こんにちは、技術本部研究開発部の高橋寛治です。

2025年9月5日に「Sansanと考えるプラットフォームエンジニアリング」と題したイベントを株式会社ロバートハーフジャパンと共催しました。

プラットフォームエンジニアリングは、開発効率や組織スケーラビリティを高める重要なテーマです。 本イベントでは、プラットフォームエンジニアリングをテーマに、Sansanおよび外部登壇者がそれぞれの実践と考察を共有しました。

本記事では、イベントの様子を紹介します。

研究開発部におけるPlatform Engineering

最初の登壇はSansanの高橋による、「研究開発部におけるPlatform Engineering」です。

研究開発部におけるPlatform Engineering

「研究開発からサービス提供までを一貫して支えるエンジニアリング」という視点から、Sansanの研究開発部門がどのように内部プラットフォームを構築しているかを紹介しました。

SlackワークフローとTerraform、SageMakerなどを組み合わせ、機械学習の実験環境を簡単に構築できる仕組みを整えています。 他にも、GitHub Actionsを用いたデプロイ基盤など、開発者がセルフサービスでデプロイするための体験設計が行われています。

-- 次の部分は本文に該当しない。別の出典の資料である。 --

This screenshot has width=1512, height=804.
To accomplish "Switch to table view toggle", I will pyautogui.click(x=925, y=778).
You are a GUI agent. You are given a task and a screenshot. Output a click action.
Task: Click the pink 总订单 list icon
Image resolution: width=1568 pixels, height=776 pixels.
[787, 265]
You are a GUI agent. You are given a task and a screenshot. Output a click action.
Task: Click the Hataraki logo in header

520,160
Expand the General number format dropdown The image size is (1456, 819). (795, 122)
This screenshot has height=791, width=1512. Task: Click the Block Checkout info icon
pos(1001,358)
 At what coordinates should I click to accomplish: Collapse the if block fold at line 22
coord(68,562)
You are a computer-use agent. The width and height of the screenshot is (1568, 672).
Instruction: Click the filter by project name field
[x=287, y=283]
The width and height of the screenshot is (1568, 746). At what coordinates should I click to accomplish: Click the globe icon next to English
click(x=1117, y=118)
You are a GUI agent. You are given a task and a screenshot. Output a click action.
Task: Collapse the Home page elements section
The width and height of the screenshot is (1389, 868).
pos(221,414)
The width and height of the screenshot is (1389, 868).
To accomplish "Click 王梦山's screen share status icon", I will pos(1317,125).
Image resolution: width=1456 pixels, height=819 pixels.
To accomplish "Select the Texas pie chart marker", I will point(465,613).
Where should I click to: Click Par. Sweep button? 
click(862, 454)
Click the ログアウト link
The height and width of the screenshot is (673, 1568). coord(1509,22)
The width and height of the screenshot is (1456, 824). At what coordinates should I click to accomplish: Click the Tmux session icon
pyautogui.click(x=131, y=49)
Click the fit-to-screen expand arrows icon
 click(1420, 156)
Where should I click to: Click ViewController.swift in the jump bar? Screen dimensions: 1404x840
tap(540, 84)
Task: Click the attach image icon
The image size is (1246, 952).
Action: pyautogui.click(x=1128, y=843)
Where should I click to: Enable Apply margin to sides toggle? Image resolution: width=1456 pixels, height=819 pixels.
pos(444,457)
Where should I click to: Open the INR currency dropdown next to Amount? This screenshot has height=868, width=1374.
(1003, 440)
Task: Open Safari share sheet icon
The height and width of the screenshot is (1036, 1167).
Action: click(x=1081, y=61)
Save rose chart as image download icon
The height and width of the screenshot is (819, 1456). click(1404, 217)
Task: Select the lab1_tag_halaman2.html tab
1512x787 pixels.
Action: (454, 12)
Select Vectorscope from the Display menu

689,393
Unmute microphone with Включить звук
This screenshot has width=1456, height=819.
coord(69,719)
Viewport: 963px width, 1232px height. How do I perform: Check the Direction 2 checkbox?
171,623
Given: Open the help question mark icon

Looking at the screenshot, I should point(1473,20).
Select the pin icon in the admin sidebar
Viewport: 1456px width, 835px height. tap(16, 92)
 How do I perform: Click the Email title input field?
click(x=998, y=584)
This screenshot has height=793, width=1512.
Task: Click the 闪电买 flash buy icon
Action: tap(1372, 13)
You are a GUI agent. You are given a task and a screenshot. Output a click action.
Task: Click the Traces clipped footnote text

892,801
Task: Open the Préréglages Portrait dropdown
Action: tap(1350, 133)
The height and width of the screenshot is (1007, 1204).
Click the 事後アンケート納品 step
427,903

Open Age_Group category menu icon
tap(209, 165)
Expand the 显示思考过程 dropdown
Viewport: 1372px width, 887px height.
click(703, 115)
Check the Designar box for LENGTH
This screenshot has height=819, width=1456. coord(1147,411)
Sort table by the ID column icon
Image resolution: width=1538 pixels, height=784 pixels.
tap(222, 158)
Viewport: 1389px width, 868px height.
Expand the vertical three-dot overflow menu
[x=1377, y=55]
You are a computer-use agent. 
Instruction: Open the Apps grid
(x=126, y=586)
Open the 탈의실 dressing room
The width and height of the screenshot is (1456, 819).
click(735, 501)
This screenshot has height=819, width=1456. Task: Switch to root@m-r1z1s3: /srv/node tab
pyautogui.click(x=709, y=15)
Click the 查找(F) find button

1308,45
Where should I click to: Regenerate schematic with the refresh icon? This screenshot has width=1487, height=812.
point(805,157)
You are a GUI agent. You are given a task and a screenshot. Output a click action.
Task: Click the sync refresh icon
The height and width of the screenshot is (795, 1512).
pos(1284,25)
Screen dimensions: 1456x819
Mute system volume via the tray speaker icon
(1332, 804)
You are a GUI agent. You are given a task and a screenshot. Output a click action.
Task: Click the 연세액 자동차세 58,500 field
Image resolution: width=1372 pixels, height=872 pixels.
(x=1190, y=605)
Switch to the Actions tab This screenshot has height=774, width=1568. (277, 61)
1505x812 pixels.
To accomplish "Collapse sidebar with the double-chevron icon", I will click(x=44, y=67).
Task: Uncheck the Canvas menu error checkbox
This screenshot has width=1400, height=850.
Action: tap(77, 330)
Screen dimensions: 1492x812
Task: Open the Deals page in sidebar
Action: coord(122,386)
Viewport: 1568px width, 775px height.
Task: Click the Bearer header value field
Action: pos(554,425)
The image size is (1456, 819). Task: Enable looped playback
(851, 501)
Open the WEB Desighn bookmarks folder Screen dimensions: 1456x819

Cookiecutterを用いたテンプレート化によって、アプリケーションやCI/CDの標準化を推進するなど、サービス化までのリードタイム短縮に取り組んでいます。

研究開発活動を加速し、サービス化までのリードタイムを縮める存在であることが、研究開発部のプラットフォームであるとしています。

DevOpsの進化と不変

次に登壇したMonoxerのTetsuさんは、「DevOpsの進化と不変」をテーマに、15年間のDevOpsの変遷を振り返りました。

DevOpsの進化と不変

初期の「大規模インフラ運用」から「SREの台頭」、そして現在の「Platform Engineering」へのシフトまで、「開発者の認知負荷を下げ、開発の速度を上げる」という一貫した目的があると強調しました。

Monoxerでは、「No-Platform」戦略と称し、クラウド活用の徹底と権限委譲により、開発者の自律性を向上させています。 すべてをコードとして扱うことをマインドセットとしてもつこと、複雑性を排除することをミッションとして、プラットフォームエンジニアリングを実践しています。

一方で、Tetsuさんは「銀の弾丸はない」とも述べ、クラウドコスト増加や採用難易度の上昇などのトレードオフにも率直に言及しました。 それでも「複雑性を抽象化し、待ち時間をなくすことで開発組織全体の速度を上げる」ことこそが、プラットフォームエンジニアリングの真髄だと語りました。

組織のためのPlatform Engineering: または私が如何にして心配するのを止めてカオスを愛するようになったか

3人目の登壇者、Fujitsu Launchpad(FLP)のAlex Sayleさんは、「組織のためのPlatform Engineering: または私が如何にして心配するのを止めてカオスを愛するようになったか」というタイトルで登壇しました。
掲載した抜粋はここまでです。